**Task 1**
In the review of The Misfit of Demon King Academy, how soon after his birth is the reincarnated Anoth a full-grown teen?
**Task 2**
Continue the review of The Misfit of Demon King Academy from where it stops.

**Excerpted text**
************
Reviewby Rebecca Silverman,
The Misfit of Demon King Academy
GN 1 & 2
Two thousand years ago, Demon King Anoth Voldigoard sacrifices his life to end the brutal wars raging between demons and humans. In his final moments, he casts a spell that will reincarnate him in the far future, when he hopes that the two races will have worked out all of their pointless issues. Fast-forward to that day, when an unassuming couple's newborn suddenly announces who he is (Anoth, of course), and within a month is a full-grown teen, ready to enroll in the Demon King Academy to prove himself as THE Anoth Voldigoard. But history has a nasty habit of being written by the victors, and a few things have definitely strayed from the truth Anoth lived, making proving himself much more difficult than he ever imagined.
There are two sayings about history that are particularly relevant to The Misfit of Demon King Academy: history is written by the victors and anyone who fails to learn that history is doomed to repeat it. Unfortunately for Anoth Voldigoard, his voluntary death two thousand years before the story starts didn't precisely make him look like the “victor” in the wars he died to put an end to, and even if he was technically the winner, no one seems to have acknowledged it. Needless to say, this puts a definite crimp in his plans to tell the world that he has returned.
************
**Data provided**
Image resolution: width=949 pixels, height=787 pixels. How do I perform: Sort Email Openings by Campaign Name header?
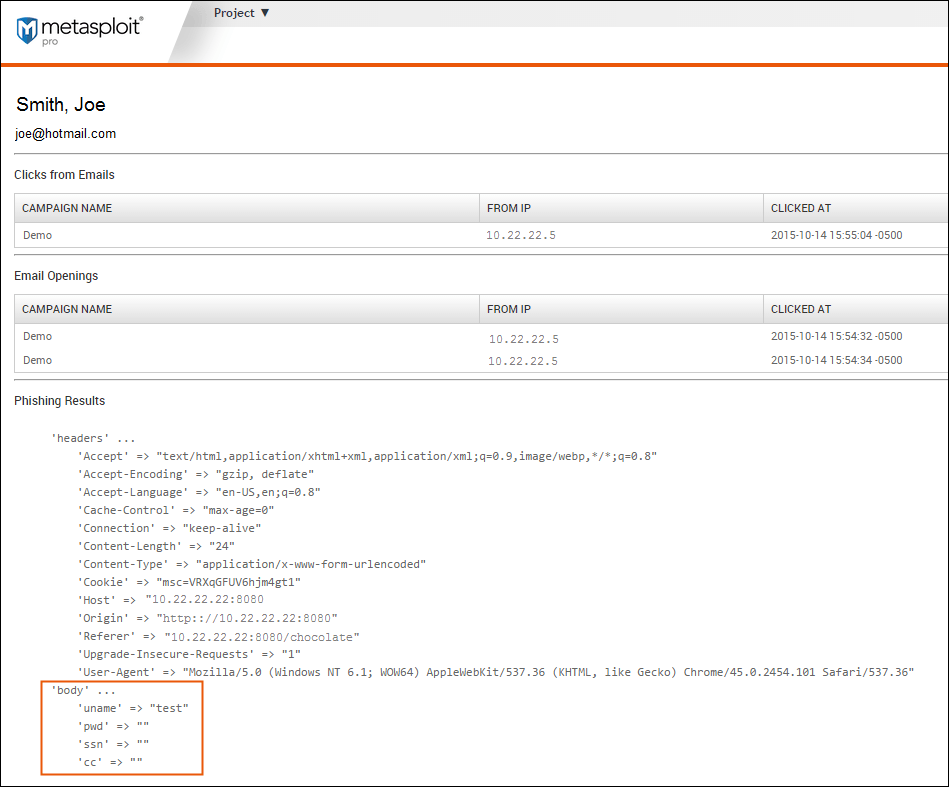67,309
************
**Exercise response 1**
Within a month.

**Exercise response 2**
It is, however, precisely the things that stymie Anoth that make these books so much more than you might have been expecting based on the title and cover art alone. For one thing, Anoth may be reincarnated, but he's not from another world; he's just himself transported two thousand years into the future in his own world, and by his own volition. The eponymous “Demon King Academy” is designed specifically to prepare for his return and to locate him when he comes back rather than train his successor, and the classes and students are so invested in the mythology of who the original Demon King was that they're willfully blind to the real one sitting right under their collective noses. While a lesser character might have proclaimed frustration and attempted to prove his worth using all of his energy and power, Anoth is more concerned with figuring out what went wrong in the years between his death and rebirth; he knows he's awesome and powerful and his ego doesn't need everyone else to know it too – although he's certainly not averse to letting them know if they get too foolish.
That's a large part of what helps to make the books. Anoth is utterly comfortable with himself and confident that he'll eventually make his point, and he really doesn't feel compelled to show off to force the issue. While he won't sit back and let people push him around, he's also not constantly in everyone's faces about it. This makes him truly seem like someone at ease with who he is rather than someone the story tells us is confident and comfortable; Anoth walks the walk while talking the talk. In most of his interactions with people who don't believe him, he's willing to just give them the rope and let them do the rest, allowing their own prejudices and egos to do most of his work for him before he lands the final blow. Sometimes that's literal, as with the fight that's part of his admission test, but other times he lets the other party's bluster do the job, as we see when Sasha challenges him in the second volume and across both books as his teacher repeatedly tries to put him down.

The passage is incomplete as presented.